HomeHow Higher Ed is Using AI to Strengthen Teaching, Not Replace It

  • Webinar

How Higher Ed is Using AI to Strengthen Teaching, Not Replace It

“AI needs us. It’s not the other way around. We as humans impact how AI is going to work for us at our institutions, and the more open we are to innovation, and also the more open we are to having conversations.”

In a landscape often dominated by fears of displacement, a recent webinar hosted by Panopto and Inside Higher Ed offered a refreshingly different perspective on artificial intelligence in higher education. Speakers Kuljit Dharni, Chief Product Officer at Panopto, and Michael A. Brown, Ph.D., Director of Educational Resources and Innovation for the Washington State Board for Community and Technical Colleges, presented a compelling case for AI as a strategic partner that strengthens educational systems while preserving irreplaceable human connections. 

A Necessary Mindset Shift

The conversation centered on reframing AI implementation. “For me, what that means is a mindset change,” Brown explained. “Thinking of AI instead of a replacement, but an opportunity to improve capacity, to think about how we can strengthen our human connection.”

Rather than asking whether AI will replace faculty, the focus shifts to how it can be woven into existing systems to make them more equitable and human-centered. Dharni reinforced this philosophy, describing AI as an amplifier of great teaching rather than a substitute. In Panopto’s work, this translates into turning lectures into searchable, timestamped learning objects that give students who miss class, non-native speakers, or those needing more time the access required to succeed.

Washington’s Experimental Approach

Across Washington’s 34 community and technical colleges, Brown is witnessing widespread curiosity rather than resistance. Faculty members are actively experimenting because they see genuine potential. The approach focuses on sandbox environments where faculty can experiment without pressure, leading to innovative pedagogical shifts. Instead of banning AI, faculty are incorporating it as a thought partner, asking students to use it to iterate their work and explain their process, simultaneously building confidence and preparing them for workforce demands.

Human Workflow First

One of the most striking themes was designing AI implementation around human needs rather than technological capabilities. “The tool needs to facilitate and show improvement in learning outcomes,” Dharni emphasized. “That’s job number one.”
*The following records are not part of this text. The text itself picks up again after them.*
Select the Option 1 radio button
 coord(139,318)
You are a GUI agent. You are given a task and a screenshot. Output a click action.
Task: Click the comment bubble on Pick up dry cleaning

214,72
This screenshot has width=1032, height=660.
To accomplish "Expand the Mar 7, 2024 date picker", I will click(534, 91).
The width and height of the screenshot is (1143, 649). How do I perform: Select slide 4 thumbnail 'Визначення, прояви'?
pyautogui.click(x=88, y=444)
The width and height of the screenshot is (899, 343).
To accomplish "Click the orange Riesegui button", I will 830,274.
His seven-step framework progresses through faculty augmentation, equity and accessibility, privacy and data governance, interoperability, transparency, and vendor viability. The underlying principle: technology must remove friction, not create new silos. Tools requiring faculty to navigate multiple systems ultimately fail their users, regardless of technological sophistication.

Rethinking Academic Integrity

A compelling insight emerged around academic integrity: making AI more convenient for students may actually reduce cheating. “I’m a firm believer in the notion that everyone strives to be better and are inherently looking to do the right thing,” Dharni explained.
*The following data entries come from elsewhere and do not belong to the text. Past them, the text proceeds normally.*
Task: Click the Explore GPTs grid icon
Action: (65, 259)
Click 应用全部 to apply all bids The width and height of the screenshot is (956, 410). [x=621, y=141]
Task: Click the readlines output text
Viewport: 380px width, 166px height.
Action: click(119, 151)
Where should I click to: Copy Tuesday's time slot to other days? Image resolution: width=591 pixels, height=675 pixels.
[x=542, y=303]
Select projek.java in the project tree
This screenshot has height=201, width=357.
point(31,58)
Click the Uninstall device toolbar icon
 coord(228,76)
Students often turn to unauthorized AI use out of desperation, overwhelmed by information overload. When institutions provide sanctioned AI tools that help students summarize materials, translate content, or generate practice quizzes, engagement with appropriate resources increases significantly. This recognizes that students fundamentally enter higher education to learn and will choose legitimate pathways when accessible and effective.

Closing Equity Gaps

Both speakers saw enormous potential for AI to address existing inequities. Institutions are often data-rich but insight-poor, having vast information without tools to extract meaningful patterns for targeted interventions. However, successful implementation requires incorporating voices with equity expertise to guide intentional engagement. Accessibility features cannot be afterthoughts; compliance standards and multilingual capabilities should be fundamental means of engagement from the start.

Mission Before Tools

Successful AI adoption begins with institutional mission, not technological capability. Tools should be evaluated against whether they advance or distract from core goals like access, equity, student success, and workforce development. This mission-first approach requires inclusive conversations bringing together voices from across institutions: advisors, librarians, financial aid personnel, and anyone interacting with students daily.
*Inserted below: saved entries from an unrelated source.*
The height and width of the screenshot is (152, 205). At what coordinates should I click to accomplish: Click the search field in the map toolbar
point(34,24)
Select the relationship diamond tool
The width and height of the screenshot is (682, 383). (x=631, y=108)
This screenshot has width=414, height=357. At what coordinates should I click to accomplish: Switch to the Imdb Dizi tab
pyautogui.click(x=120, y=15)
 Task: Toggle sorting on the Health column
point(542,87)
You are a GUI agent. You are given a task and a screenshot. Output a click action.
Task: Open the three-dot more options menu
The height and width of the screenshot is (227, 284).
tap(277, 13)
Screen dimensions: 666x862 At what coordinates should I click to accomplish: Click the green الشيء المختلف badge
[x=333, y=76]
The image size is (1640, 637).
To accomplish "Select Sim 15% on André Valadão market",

What Makes This Moment Different

Unlike previous educational technology waves that spread gradually, AI touches every institutional touchpoint simultaneously, forcing systematic thinking across organizations. Three factors distinguish this moment: unprecedented real-time adaptability allowing tools to adjust to individual learners; universal presence across industries enabling cross-sector learning; and realistic potential for delivering high-quality, personalized learning at scale without compromising on-campus experiences.

The Path Forward

The most successful institutions recognize that technology matures faster than policies ever will, requiring action over perfection through small pilots and cross-functional working groups. “Change is rooted in the past, and transformation is rooted in the future,” Brown noted. The institutions that will thrive are those understanding the difference, choosing transformation with intentionality, keeping mission and human connection at the center.